Un parcours de guérison
Chaque situation étant évidemment unique, le Centre Toba modèle un parcours de guérison suivant les besoins des enfants et des familles. « Certaines familles ont davantage besoin d’aide au début, d’autres ont des besoins ponctuels. Nous sommes là pour les soutenir à tout moment. »
Si la décision a été prise de rassembler tous ces acteurs qui travaillent à la défense des enfants sous un même toit, c’est parce que le parcours était jusqu’alors très éprouvant. « Un enfant devait parfois répéter son histoire plusieurs fois. Lorsqu’il allait à l’hôpital, à la gendarmerie, etc. Ce qui lui faisait revivre le traumatisme à plusieurs reprises. Il y avait des manques énormes. Désormais, tous les services sont réunis sous un toit, pour écouter une seule fois l’histoire des enfants et prendre en charge leur guérison », comme l’explique Amanda Meikle.
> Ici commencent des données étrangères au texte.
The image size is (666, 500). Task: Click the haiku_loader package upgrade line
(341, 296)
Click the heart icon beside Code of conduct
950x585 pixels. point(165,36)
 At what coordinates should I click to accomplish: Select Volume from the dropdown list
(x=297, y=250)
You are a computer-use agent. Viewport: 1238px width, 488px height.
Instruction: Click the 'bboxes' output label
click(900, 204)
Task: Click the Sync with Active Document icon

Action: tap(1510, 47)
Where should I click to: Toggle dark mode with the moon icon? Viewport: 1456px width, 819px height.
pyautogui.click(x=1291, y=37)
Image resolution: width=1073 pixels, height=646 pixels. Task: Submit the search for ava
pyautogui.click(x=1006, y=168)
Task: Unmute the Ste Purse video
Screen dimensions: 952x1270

Cette volonté de réunir ces acteurs partait aussi d’une intention de changer l’image du Centre Toba. « C’est parfois effrayant d’appeler des services de la protection de l’enfance. Notre espoir, avec ce centre, est que les gens réalisent qu’il existe quelque chose pour eux, pour recevoir de l’aide et guérir. Ce n’est pas qu’une question de système judiciaire, même si c’est important. »
Chaque jour, environ une vingtaine d’enfants passent les portes du Centre Toba pour recevoir l’appui nécessaire. Et pour parvenir à ce travail, une équipe d’une vingtaine de personnes travaille pour l’organisme avec un budget opérationnel d’environ 1,5 million $. « Malheureu-sement, avec les nombres d’enquêtes qui augmentent, nous avons besoin de davantage de personnes », déplore la coordonnatrice de l’engagement communautaire. Elle précise d’ailleurs que des personnes sont capables d’entendre des cas en français.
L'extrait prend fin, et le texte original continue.